[Start]

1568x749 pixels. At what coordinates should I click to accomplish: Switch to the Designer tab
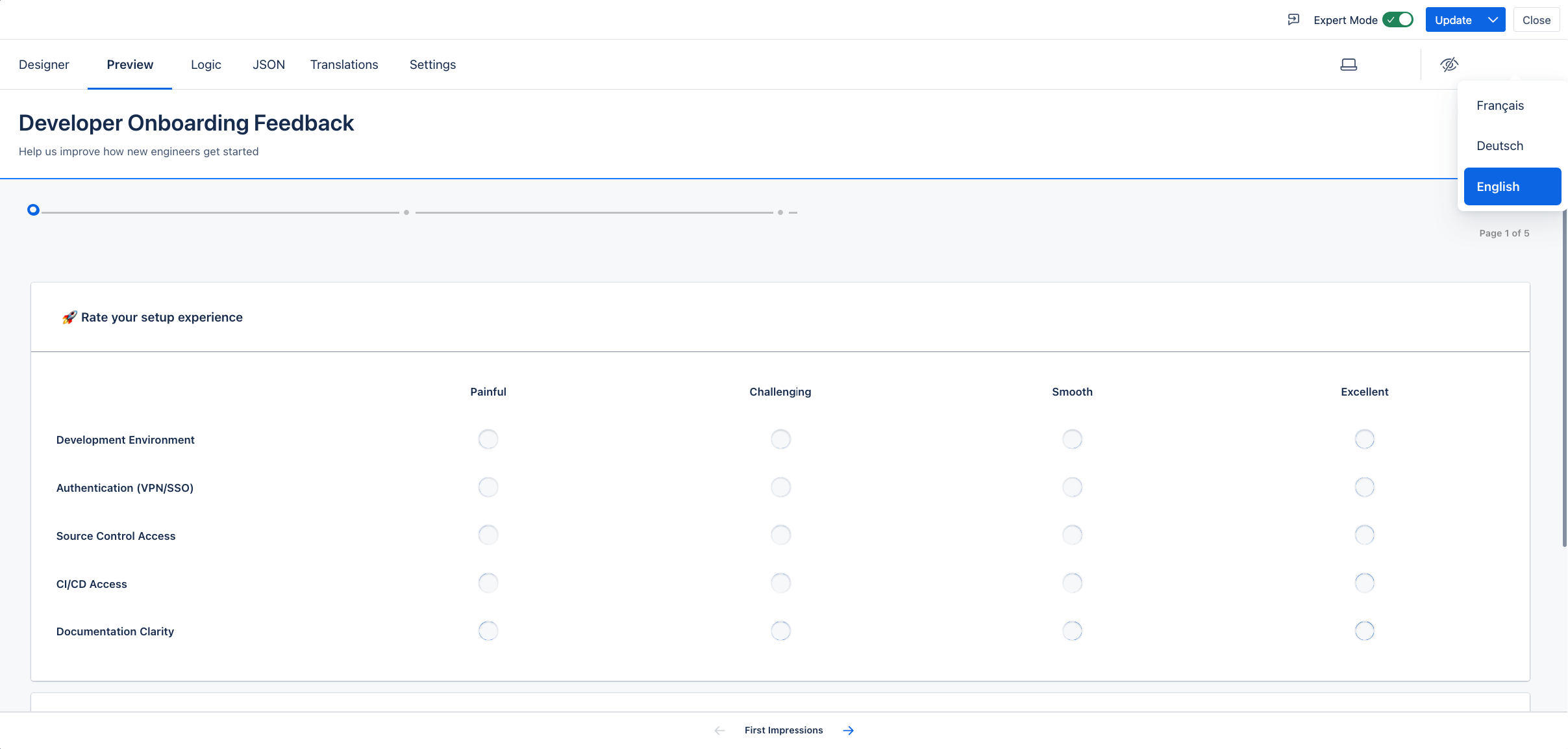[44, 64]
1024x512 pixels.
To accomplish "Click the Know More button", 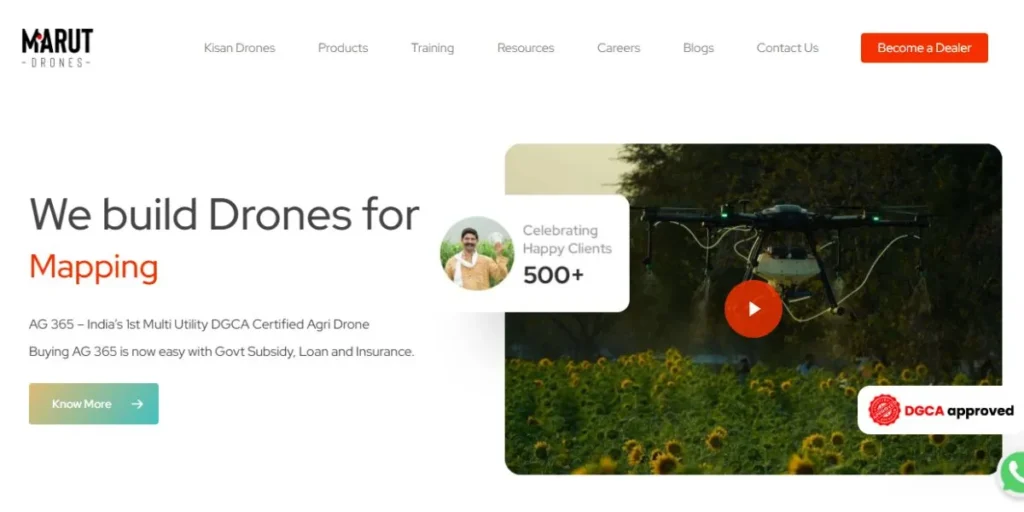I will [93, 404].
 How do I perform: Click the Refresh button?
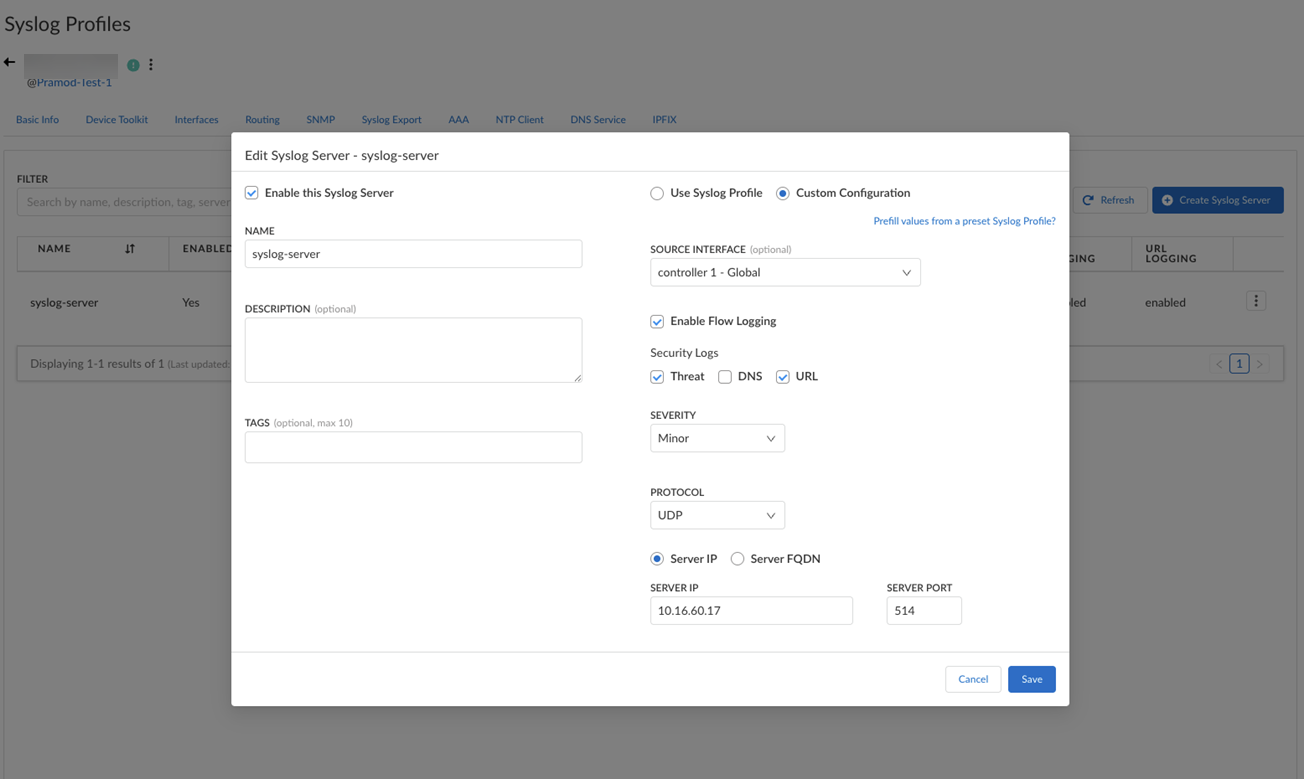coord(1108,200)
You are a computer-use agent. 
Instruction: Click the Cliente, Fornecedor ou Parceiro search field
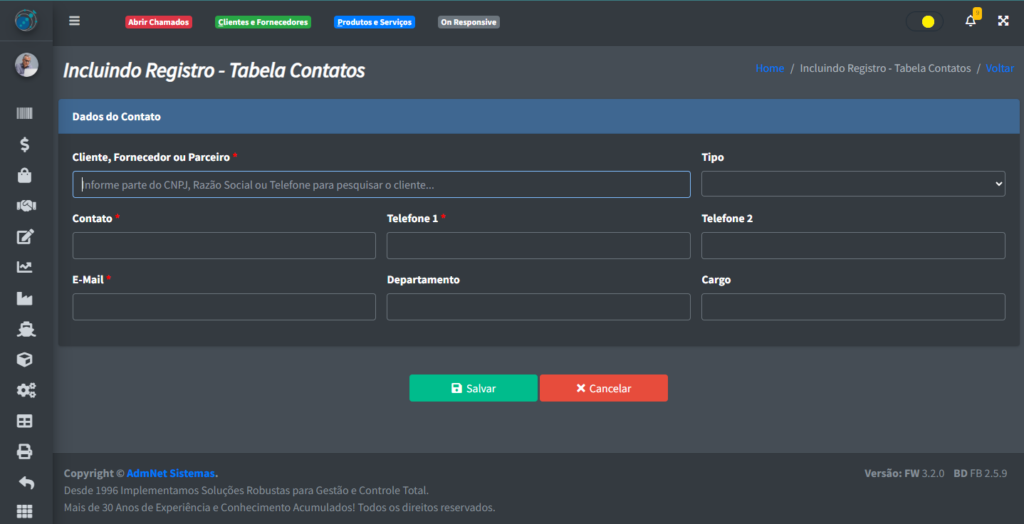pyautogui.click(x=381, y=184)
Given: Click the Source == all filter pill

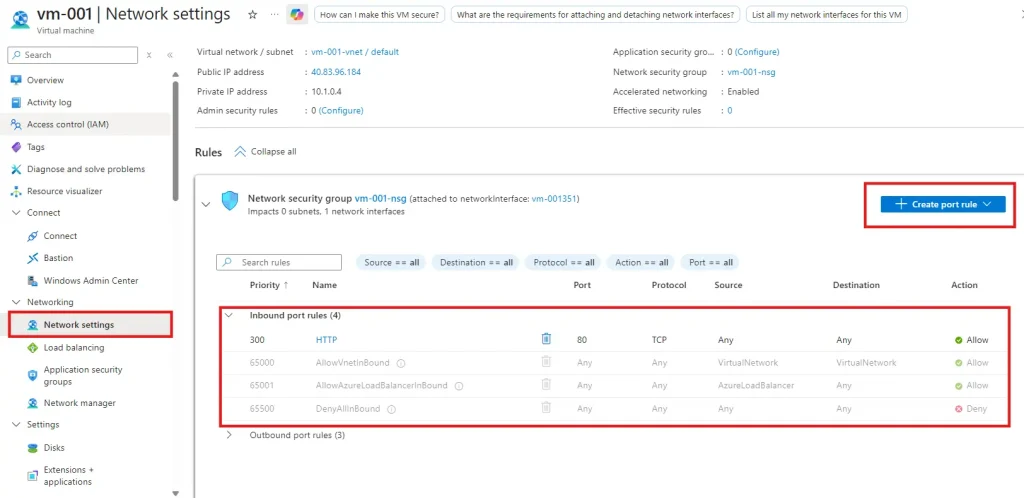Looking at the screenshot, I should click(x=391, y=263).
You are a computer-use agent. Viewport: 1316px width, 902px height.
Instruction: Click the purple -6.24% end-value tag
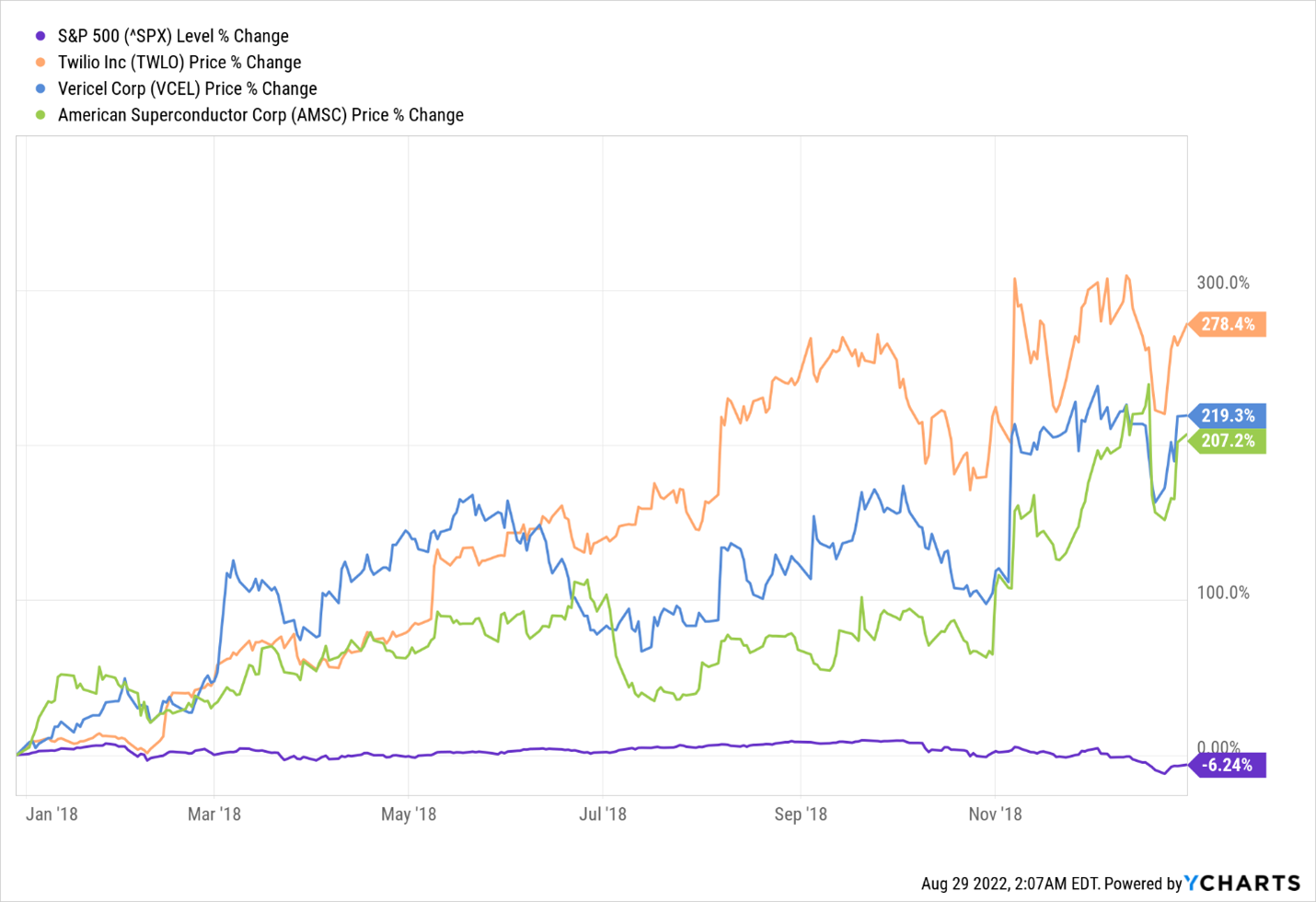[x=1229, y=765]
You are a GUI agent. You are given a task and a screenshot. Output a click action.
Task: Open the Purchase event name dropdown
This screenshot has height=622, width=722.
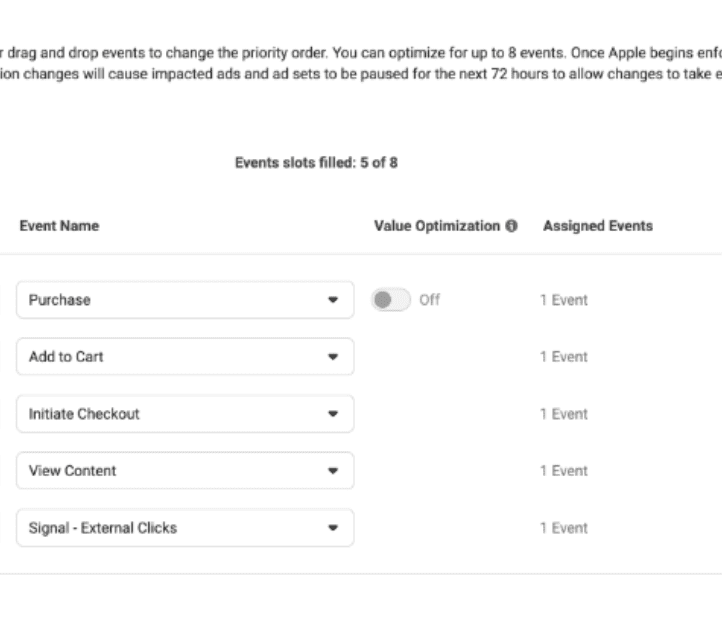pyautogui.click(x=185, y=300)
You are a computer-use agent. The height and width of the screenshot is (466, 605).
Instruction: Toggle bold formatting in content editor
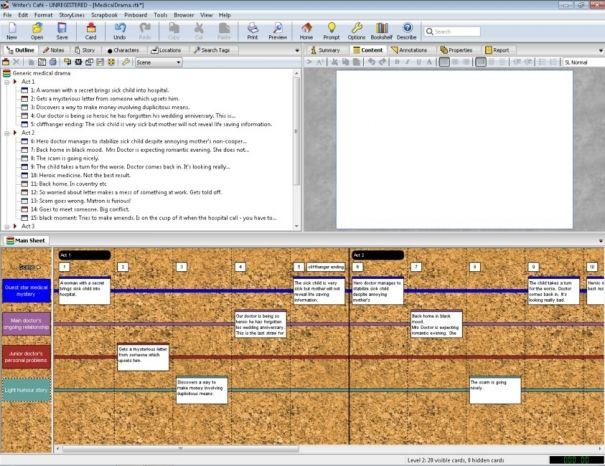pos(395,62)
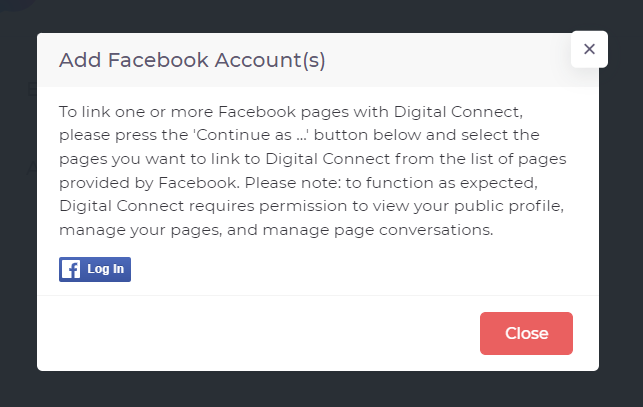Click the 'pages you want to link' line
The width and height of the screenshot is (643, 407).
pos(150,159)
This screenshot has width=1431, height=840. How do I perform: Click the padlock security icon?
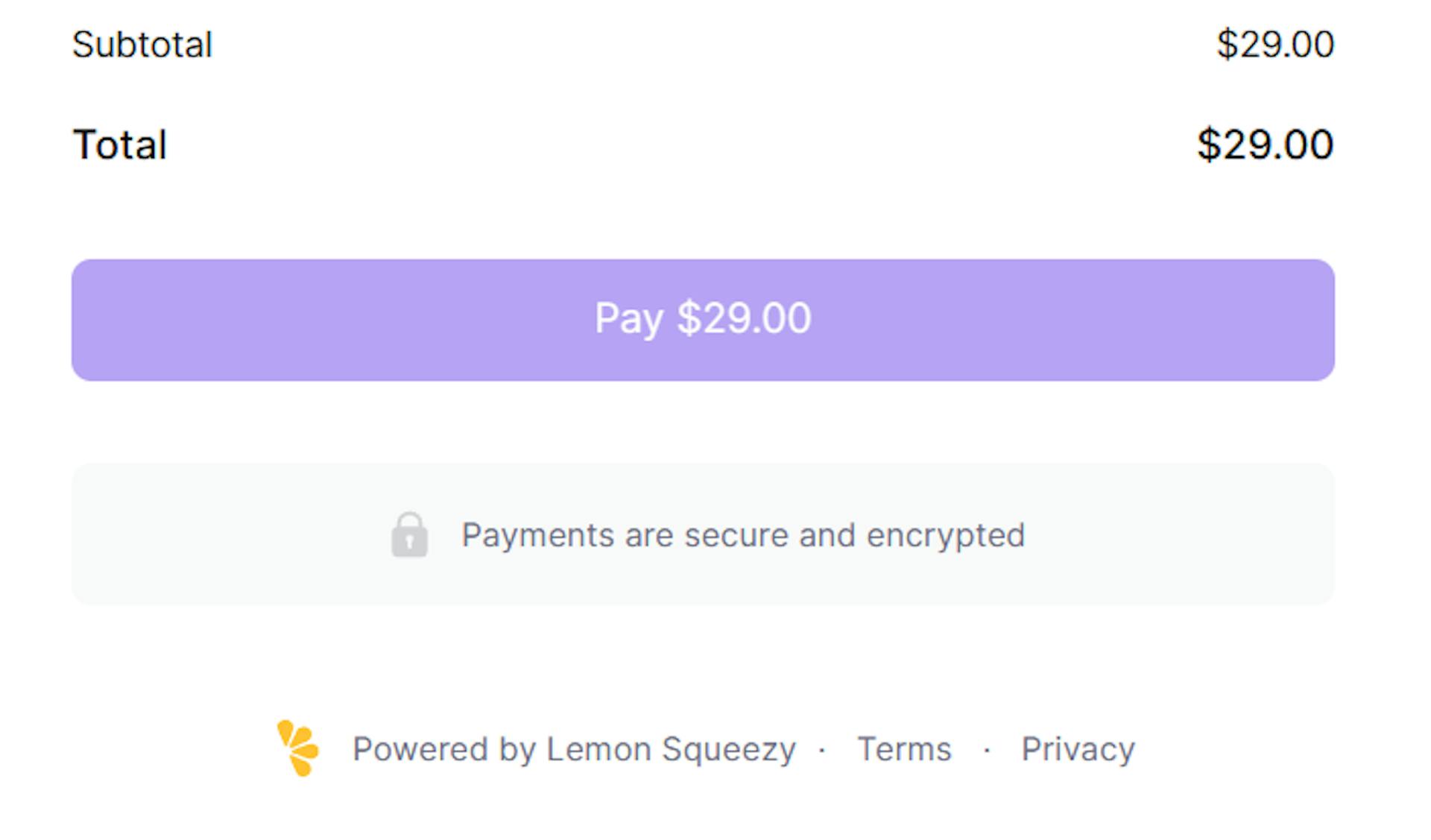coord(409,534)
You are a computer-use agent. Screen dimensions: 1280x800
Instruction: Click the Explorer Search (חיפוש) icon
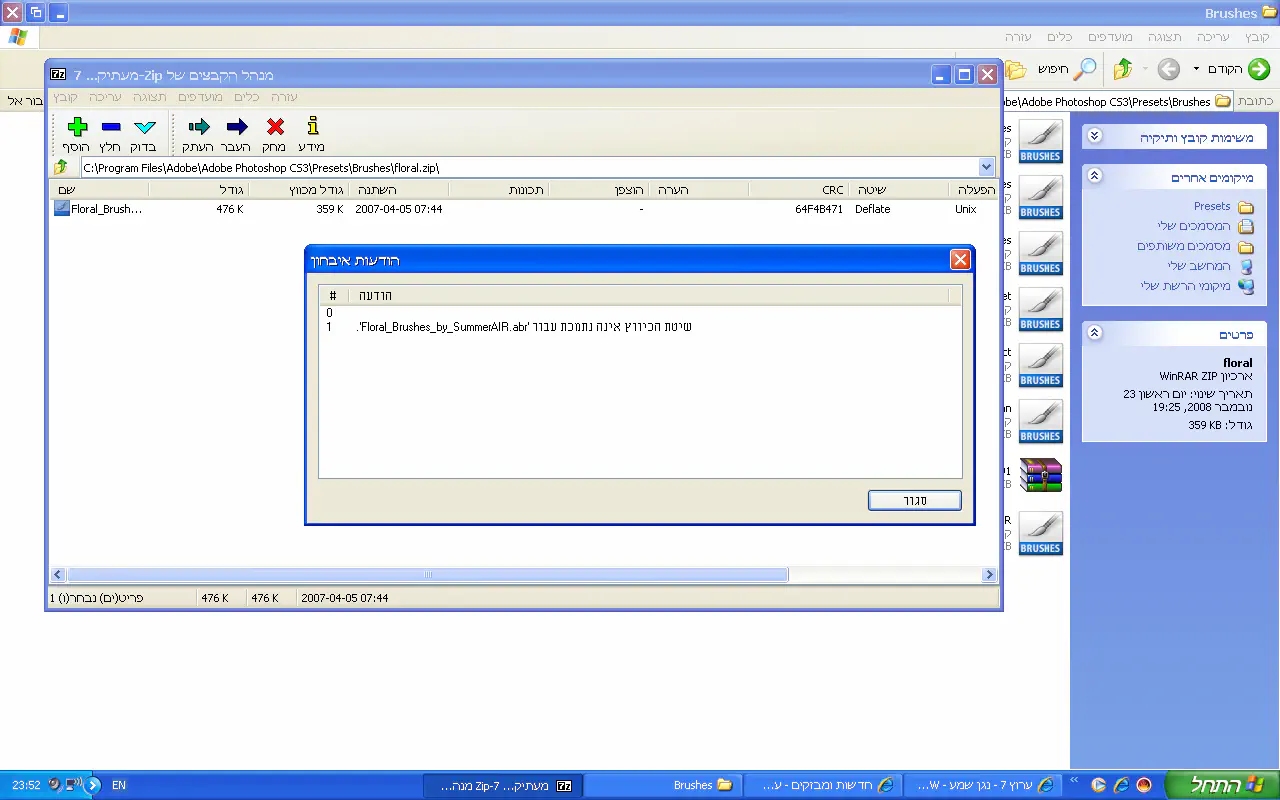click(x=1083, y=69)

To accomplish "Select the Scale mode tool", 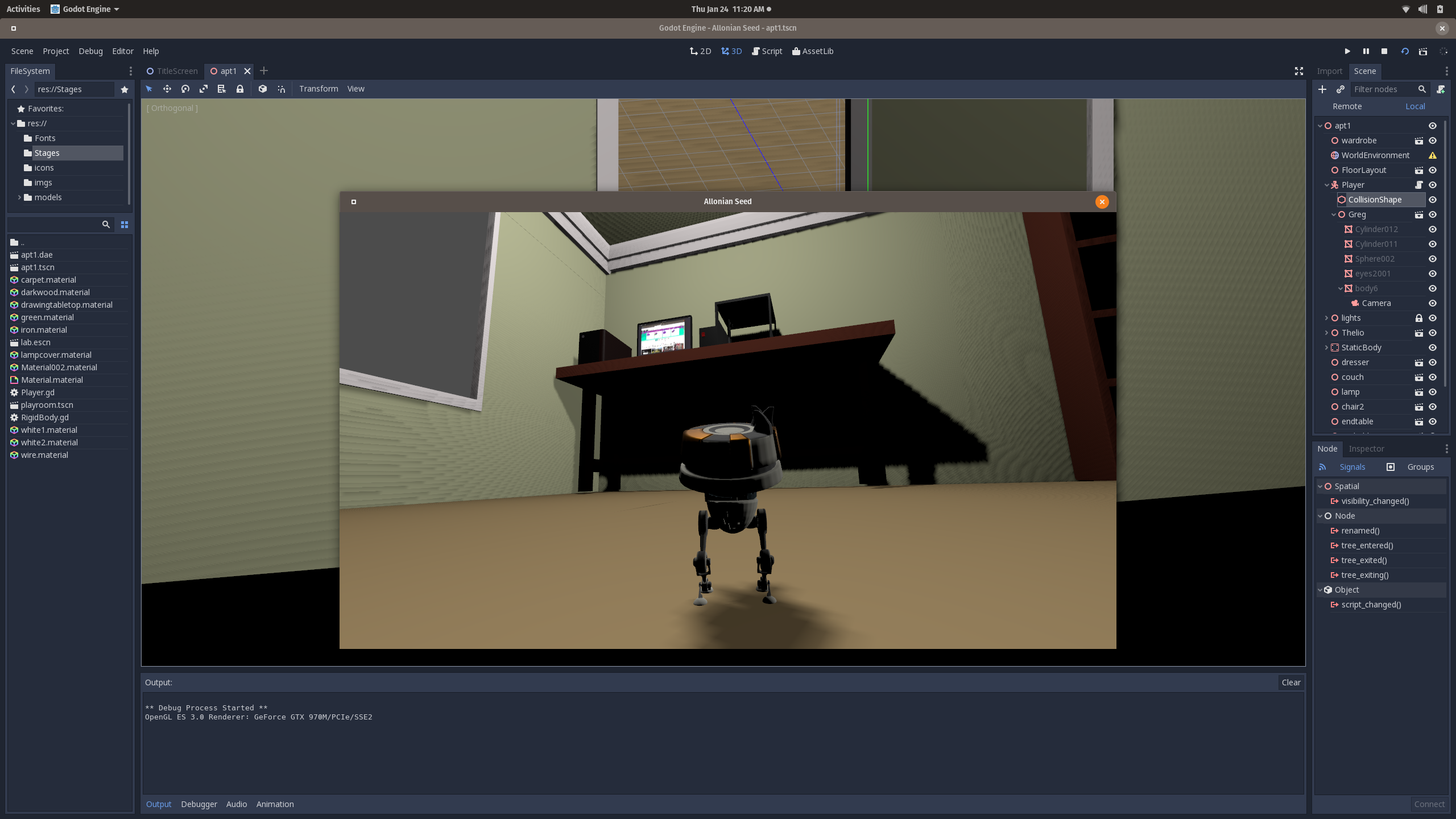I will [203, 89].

[End]

→ **Task to complete**
Retype the entries above from the line containing "You are a GUI" through the line containing "coord(409,534)", inclusive, leaving out the pictures.

→ **The solution**
You are a GUI agent. You are given a task and a screenshot. Output a click action.
Task: Open the Purchase event name dropdown
This screenshot has height=622, width=722.
pyautogui.click(x=185, y=300)
You are a computer-use agent. The height and width of the screenshot is (466, 605).
Instruction: Toggle bold formatting in content editor
pos(395,62)
Click the 'pages you want to link' line
The width and height of the screenshot is (643, 407).
pos(150,159)
This screenshot has width=1431, height=840. How do I perform: Click the padlock security icon?
coord(409,534)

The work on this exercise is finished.